Read The Bridge Chronicles Trilogy Online

Authors: Gary Ballard

Tags: #noir, #speculative fiction, #hard boiled, #science fiction, #cybernetics, #scifi, #cyberpunk, #near future, #urban fantasy

The Bridge Chronicles Trilogy (16 page)

“Don’t look at me. I’m as shocked as the rest of you.”

“Somebody out there must really want us to get to Boulder,” Stonewall said, and the unsettling truth was that Bridge couldn’t disagree.

 

 

*****

 

 

Chapter 8

November 2, 2028

7:20 p.m.

 

It was a full five minutes of uncomfortable silence in the car before anyone would dare to speak. Stonewall was the first to work up the courage. His voice sounded strained. “All right, Bridge, you want to try to explain to me what the fuck that was?”

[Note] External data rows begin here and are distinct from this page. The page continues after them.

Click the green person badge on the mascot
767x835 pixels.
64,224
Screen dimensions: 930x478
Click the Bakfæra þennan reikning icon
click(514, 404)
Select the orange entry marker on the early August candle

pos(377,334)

Bridge focused a stare on the back of the Mexican’s head, absentmindedly examining the tightly curled blonde knots of the footballer’s hair while pondering the question. He finally answered. “I was hoping you could tell me.”

“You sure Angie didn’t do that?”

Aristotle interjected with surprising calm. “I am certainly no hacker, Stonewall, but it seems to me that display would be light years beyond what even a programmer as capable as Angela could achieve. Isn’t that right, Bridge?”

“Goddamn right. Let me ask her about it. Angie, are you ok?”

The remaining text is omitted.